= How to complete this task =
Return exactly the lines of the records below, starting at the line that contains "UNESCO-Welterbestätte (116, 158)" and ending at the line that contains "Job Board (52, 2306)", with both of those lines kept.

Collected data
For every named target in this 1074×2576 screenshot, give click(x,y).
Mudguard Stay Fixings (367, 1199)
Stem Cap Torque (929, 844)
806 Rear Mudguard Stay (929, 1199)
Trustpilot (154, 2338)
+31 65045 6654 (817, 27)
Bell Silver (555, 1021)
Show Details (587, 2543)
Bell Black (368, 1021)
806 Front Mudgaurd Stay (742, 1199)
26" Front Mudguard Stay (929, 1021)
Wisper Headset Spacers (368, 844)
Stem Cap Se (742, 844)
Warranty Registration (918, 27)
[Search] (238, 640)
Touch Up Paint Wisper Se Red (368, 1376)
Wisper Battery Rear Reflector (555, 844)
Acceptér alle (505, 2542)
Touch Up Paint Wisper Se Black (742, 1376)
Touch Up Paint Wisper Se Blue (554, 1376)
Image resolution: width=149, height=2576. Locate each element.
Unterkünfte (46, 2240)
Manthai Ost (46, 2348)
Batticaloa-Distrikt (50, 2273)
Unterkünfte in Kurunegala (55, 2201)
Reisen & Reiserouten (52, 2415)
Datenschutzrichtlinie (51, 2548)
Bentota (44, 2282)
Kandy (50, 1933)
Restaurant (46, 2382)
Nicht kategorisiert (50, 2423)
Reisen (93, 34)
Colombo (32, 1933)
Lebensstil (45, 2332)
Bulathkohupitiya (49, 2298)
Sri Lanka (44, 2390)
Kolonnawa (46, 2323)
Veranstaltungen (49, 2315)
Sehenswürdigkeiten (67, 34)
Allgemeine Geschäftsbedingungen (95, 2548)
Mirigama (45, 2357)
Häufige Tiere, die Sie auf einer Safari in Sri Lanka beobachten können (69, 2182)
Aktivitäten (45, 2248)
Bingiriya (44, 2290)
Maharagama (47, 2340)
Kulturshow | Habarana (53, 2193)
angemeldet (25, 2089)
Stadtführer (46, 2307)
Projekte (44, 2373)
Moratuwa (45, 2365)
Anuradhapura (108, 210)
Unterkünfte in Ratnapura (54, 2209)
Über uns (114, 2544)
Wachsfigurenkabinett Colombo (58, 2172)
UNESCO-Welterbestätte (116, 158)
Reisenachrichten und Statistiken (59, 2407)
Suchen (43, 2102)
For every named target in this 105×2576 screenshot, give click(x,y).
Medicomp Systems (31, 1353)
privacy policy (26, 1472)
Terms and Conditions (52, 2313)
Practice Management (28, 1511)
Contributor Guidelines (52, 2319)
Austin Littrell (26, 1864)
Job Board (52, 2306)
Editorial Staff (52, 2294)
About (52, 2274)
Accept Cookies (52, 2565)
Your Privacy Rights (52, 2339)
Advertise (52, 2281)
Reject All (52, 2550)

= Reply =
UNESCO-Welterbestätte (116, 158)
Reisenachrichten und Statistiken (59, 2407)
Suchen (43, 2102)
For every named target in this 105×2576 screenshot, give click(x,y).
Medicomp Systems (31, 1353)
privacy policy (26, 1472)
Terms and Conditions (52, 2313)
Practice Management (28, 1511)
Contributor Guidelines (52, 2319)
Austin Littrell (26, 1864)
Job Board (52, 2306)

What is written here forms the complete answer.